23.08.2017 12:41 1 Redakcja

Śmigłowce ratunkowe zostają nad Bałtykiem

Źródło: blmw.wp.mil.pl

Wbrew doniesieniom prasowym, śmigłowce ratunkowe nadal będą pełnić służbę nad polskim morzem. Zachowane zostaną zatem standardy gotowości dwóch maszyn w tym rejonie.

We wtorek 22 sierpnia między innymi dziennik "Fakt" poinformował o rzekomym wycofaniu śmigłowców ratunkowych znad morza wraz z końcem sierpnia. Powodem takiej decyzji Ministerstwa Obrony Narodowej miał być brak nowych maszyn i konieczność remontów dotychczasowych helikopterów.

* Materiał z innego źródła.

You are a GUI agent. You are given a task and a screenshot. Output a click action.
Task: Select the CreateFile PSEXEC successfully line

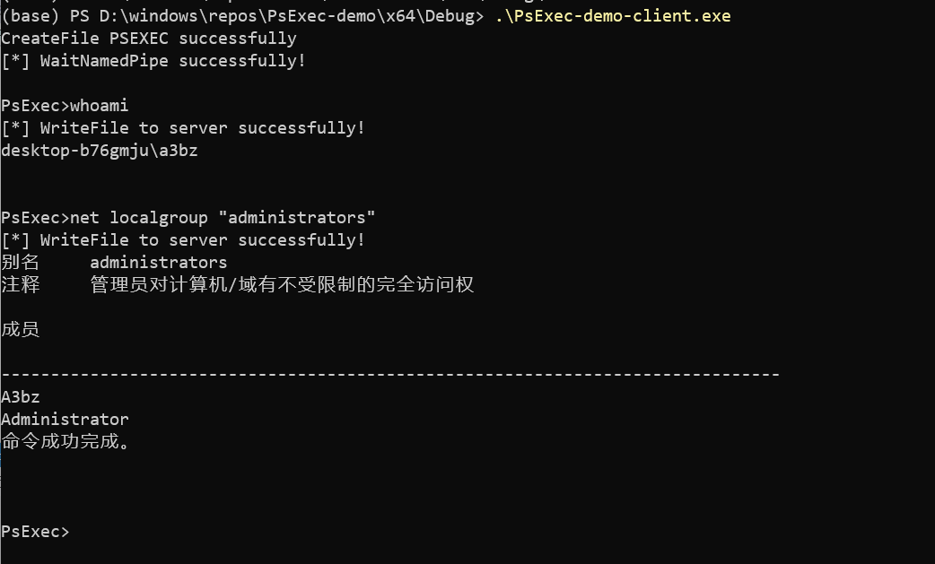point(149,39)
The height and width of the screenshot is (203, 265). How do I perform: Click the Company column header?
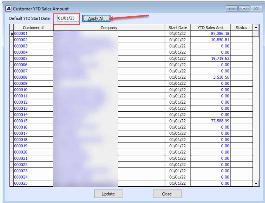pyautogui.click(x=109, y=27)
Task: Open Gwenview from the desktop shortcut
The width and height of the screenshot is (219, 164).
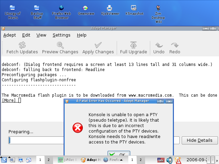Action: 86,10
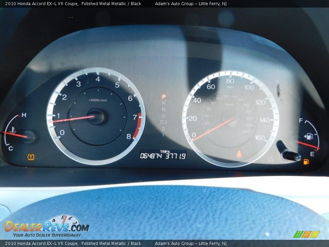Click the coolant temperature thermometer icon
The height and width of the screenshot is (247, 329).
[x=13, y=130]
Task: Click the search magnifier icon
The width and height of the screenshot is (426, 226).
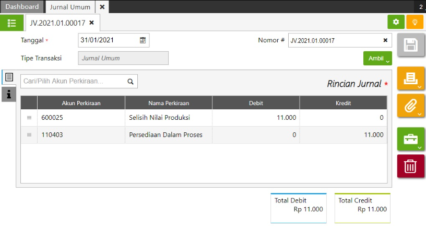Action: (x=131, y=81)
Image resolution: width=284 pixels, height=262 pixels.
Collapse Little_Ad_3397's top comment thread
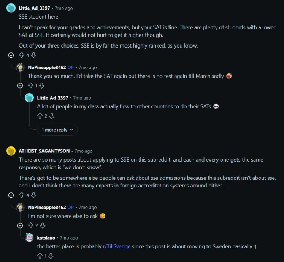(11, 55)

Dementuję tę informację. Została ona przygotowana bez potwierdzenia z naszej strony – mówi kpt. Marcin Braszak, oficer prasowy Gdyńskiej Brygady Lotnictwa Marynarki Wojennej. – Od 19 lipca pełnimy dyżury w dwóch punktach: całodobowo w Babich Dołach oraz w godzinach od 11:00 do 19:00 w Darłowie - podkreśla.

Obecnie nic nie wskazuje na to, by ta sytuacja miała się zmienić z początkiem września. Warto przypomnieć, że w lipcu zakończyła się modernizacja śmigłowca Anakonda W-3WARM o numerze 0511. Trudno zatem przypuszczać, aby maszyna ta wymagała ponownego remontu.

Utrzymywanie sił lotniczych gotowych do ratowania zdrowia i życia w tzw. strefie odpowiedzialności SAR (ang. Search and Rescue) na Bałtyku wynika z podpisanej przez Polskę Międzynarodowej Konwencji o Poszukiwaniu i Ratownictwie Morskim. Strefa obejmuje obszar o powierzchni ponad 30 tysięcy kilometrów kwadratowych. Zadanie to w całości wykonuje Brygada Lotnictwa Marynarki Wojennej.

O przywróceniu całodobowych dyżurów śmigłowca Anakonda pisaliśmy w tym artykule, a o wcześniejszej interpelacji posła Adama Korola w tej sprawie – tutaj.


Czytaj również:

Trwa Wczytywanie...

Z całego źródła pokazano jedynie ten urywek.